YES: John Harte and Mary Ellen Harte, from “Alarmism Is Justified,” Foreign Affairs (September/October 2012)
NO: Ramez Naam, from “How Innovation Could Save The Planet,” The Futurist (March/April 2013)
John Harte, professor of ecosystem sciences at the University of California, Berkeley, and Mary Ellen Harte, a biologist and columnist who writes on climate change and population, argue against those that deny that there are limits to growth that expected technologies could not easily take care of. They claim that environmental and resource optimists ignore massive evidence of environmental problems and risks and belittle the concerns of thousands of scientists. Ramez Naam, a computer scientist, author, and former Microsoft executive, argues that innovations will deal with the serious issues of population growth, peak oil, resources depletion, climate change, and limits to growth. After reviewing some of the recent great accomplishments and some of the risks facing the planet, he shows how ideas and innovations have solved similar crises in the past and then gives reasons for being optimistic about the future.
Issue: Is Economic Globalization Good for Both Rich and Poor?
YES: IMF Staff, from “Globalization: A Brief Overview,” International Monetary Fund (May 2008)
NO: Ravinder Rena, from “Globalization Still Hurting Poor Nations,” Africa Economic Analysis (January 2008)
IMF Staff examine both positive and negative effects of globalization and conclude that economic globalization contributes greatly to world prosperity. Ravinder Rena, an associate professor of economics at the Eritrea Institute of Technology, argues that globalization produces many benefits but also produces many negative impacts. The poor and poorer countries are the most harmed by globalization.
Issue: Should Government Intervene in a Capitalist Economy?

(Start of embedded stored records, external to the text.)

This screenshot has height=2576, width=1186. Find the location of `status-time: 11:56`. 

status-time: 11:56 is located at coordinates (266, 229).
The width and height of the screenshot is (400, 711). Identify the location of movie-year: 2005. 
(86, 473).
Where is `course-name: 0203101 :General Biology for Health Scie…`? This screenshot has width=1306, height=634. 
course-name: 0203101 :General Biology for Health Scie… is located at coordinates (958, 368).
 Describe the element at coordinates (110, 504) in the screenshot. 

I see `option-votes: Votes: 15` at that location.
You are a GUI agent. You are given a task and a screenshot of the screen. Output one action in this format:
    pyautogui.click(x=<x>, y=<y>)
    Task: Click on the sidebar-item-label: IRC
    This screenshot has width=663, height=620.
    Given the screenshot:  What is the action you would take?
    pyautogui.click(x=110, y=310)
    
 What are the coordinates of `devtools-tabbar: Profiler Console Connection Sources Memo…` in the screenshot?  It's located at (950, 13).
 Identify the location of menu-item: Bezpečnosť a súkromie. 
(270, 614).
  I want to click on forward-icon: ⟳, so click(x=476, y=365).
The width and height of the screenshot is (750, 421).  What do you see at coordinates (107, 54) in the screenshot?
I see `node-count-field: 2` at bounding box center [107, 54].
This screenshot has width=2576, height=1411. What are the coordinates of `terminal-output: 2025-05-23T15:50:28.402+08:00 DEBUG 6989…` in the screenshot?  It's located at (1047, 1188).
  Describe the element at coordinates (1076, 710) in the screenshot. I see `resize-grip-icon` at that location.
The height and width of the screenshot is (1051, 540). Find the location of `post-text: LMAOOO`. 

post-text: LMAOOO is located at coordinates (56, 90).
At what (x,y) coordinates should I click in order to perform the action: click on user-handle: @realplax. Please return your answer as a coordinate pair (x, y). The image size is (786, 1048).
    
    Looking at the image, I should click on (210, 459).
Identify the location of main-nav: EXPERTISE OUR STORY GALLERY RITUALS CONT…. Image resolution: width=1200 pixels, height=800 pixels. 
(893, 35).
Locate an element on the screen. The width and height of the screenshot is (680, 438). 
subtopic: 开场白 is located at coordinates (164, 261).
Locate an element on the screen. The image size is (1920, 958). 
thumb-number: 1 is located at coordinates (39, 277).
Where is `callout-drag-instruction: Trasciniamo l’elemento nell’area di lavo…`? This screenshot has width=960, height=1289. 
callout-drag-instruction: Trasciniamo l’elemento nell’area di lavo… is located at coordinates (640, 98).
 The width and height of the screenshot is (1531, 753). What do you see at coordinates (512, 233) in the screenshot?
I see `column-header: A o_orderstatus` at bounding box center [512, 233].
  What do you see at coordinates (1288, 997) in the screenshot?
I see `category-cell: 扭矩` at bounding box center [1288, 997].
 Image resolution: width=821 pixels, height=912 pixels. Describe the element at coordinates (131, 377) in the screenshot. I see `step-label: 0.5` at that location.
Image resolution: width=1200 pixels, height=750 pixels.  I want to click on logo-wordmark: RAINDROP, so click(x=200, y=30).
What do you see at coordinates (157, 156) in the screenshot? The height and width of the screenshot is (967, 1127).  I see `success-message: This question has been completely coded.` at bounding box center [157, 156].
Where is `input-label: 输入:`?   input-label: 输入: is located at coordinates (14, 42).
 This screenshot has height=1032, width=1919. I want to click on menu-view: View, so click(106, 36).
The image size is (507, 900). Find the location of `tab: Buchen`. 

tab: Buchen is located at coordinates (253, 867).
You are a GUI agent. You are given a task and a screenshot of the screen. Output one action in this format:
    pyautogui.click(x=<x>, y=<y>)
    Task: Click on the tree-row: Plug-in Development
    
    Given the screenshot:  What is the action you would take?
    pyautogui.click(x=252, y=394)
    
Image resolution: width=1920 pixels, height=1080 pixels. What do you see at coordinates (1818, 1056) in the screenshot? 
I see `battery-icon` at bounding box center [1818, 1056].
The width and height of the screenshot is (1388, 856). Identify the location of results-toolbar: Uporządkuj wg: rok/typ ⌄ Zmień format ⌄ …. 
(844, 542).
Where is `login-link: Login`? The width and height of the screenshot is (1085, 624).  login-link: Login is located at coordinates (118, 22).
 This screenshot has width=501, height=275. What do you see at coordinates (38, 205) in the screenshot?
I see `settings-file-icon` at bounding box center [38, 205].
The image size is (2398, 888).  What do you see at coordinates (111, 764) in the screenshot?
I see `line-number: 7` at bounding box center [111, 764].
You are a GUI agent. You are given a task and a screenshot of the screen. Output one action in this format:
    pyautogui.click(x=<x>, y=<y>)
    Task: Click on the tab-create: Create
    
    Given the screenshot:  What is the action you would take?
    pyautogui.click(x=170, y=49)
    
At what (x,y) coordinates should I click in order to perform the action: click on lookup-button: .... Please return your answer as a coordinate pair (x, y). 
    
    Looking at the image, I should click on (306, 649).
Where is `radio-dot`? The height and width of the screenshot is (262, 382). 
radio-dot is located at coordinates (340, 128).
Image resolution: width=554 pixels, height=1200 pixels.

YES: Joseph E. Stiglitz, from “Government Failure vs. Market Failure: Principles of Regulation,” paper prepared for the conference “Government and Markets: Toward a New Theory of Regulation,” February 1–3, 2008, Yulee, Florida (2009)
NO: Walter Williams, from “Future Prospects for Economic Liberty,” Imprimis (September 2009)
Joseph E. Stiglitz, University Professor at Columbia University, argues that the government plays an essential role in enabling the market to work properly. Capitalism runs amok if it is not regulated to protect against abuse and ensure fairness. Walter Williams, professor of economics at George Mason University, argues that the founders defined a small role for government in the Constitution and protected the freedom of individuals. Now the role of government is increasing and individual freedoms are declining. The free market has achieved great prosperity for America and the intervention of government has had net negative impacts.